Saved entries
──────

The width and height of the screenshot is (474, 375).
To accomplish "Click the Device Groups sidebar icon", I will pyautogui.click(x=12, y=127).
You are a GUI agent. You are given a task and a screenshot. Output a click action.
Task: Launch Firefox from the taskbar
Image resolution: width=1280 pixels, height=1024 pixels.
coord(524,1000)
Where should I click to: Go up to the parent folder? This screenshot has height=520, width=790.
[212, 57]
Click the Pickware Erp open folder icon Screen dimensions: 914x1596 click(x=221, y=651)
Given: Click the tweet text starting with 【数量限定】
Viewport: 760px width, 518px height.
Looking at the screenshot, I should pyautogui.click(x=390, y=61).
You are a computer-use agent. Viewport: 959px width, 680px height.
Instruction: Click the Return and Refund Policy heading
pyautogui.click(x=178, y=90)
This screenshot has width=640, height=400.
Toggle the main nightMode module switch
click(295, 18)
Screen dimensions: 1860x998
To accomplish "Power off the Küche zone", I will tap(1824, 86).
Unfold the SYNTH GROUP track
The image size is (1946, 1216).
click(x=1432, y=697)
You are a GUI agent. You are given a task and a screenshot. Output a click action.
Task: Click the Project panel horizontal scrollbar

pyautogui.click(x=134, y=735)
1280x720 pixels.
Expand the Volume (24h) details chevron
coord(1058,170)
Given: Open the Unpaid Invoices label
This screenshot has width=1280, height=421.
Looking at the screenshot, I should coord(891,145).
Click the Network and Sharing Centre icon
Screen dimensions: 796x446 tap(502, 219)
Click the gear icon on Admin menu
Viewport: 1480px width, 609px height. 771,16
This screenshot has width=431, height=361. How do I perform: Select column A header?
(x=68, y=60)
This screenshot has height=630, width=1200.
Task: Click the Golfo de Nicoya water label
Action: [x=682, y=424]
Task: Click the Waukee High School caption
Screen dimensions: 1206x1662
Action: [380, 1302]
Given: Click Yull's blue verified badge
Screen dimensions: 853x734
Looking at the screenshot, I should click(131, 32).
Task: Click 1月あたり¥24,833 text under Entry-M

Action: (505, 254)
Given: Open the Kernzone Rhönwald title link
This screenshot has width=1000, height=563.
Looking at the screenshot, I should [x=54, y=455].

──────

[WHAT IS REQUIRED] All of the records above should be given again exactly as written.

[FINAL ANSWER]
The width and height of the screenshot is (474, 375).
To accomplish "Click the Device Groups sidebar icon", I will pyautogui.click(x=12, y=127).
You are a GUI agent. You are given a task and a screenshot. Output a click action.
Task: Launch Firefox from the taskbar
Image resolution: width=1280 pixels, height=1024 pixels.
coord(524,1000)
Where should I click to: Go up to the parent folder? This screenshot has height=520, width=790.
[212, 57]
Click the Pickware Erp open folder icon Screen dimensions: 914x1596 click(x=221, y=651)
Given: Click the tweet text starting with 【数量限定】
Viewport: 760px width, 518px height.
Looking at the screenshot, I should pyautogui.click(x=390, y=61).
You are a computer-use agent. Viewport: 959px width, 680px height.
Instruction: Click the Return and Refund Policy heading
pyautogui.click(x=178, y=90)
This screenshot has width=640, height=400.
Toggle the main nightMode module switch
click(295, 18)
Screen dimensions: 1860x998
To accomplish "Power off the Küche zone", I will tap(1824, 86).
Unfold the SYNTH GROUP track
The image size is (1946, 1216).
click(x=1432, y=697)
You are a GUI agent. You are given a task and a screenshot. Output a click action.
Task: Click the Project panel horizontal scrollbar

pyautogui.click(x=134, y=735)
1280x720 pixels.
Expand the Volume (24h) details chevron
coord(1058,170)
Given: Open the Unpaid Invoices label
This screenshot has width=1280, height=421.
Looking at the screenshot, I should coord(891,145).
Click the Network and Sharing Centre icon
Screen dimensions: 796x446 tap(502, 219)
Click the gear icon on Admin menu
Viewport: 1480px width, 609px height. 771,16
This screenshot has width=431, height=361. How do I perform: Select column A header?
(x=68, y=60)
This screenshot has height=630, width=1200.
Task: Click the Golfo de Nicoya water label
Action: [x=682, y=424]
Task: Click the Waukee High School caption
Screen dimensions: 1206x1662
Action: [380, 1302]
Given: Click Yull's blue verified badge
Screen dimensions: 853x734
Looking at the screenshot, I should click(131, 32).
Task: Click 1月あたり¥24,833 text under Entry-M

Action: (505, 254)
Given: Open the Kernzone Rhönwald title link
This screenshot has width=1000, height=563.
Looking at the screenshot, I should [x=54, y=455].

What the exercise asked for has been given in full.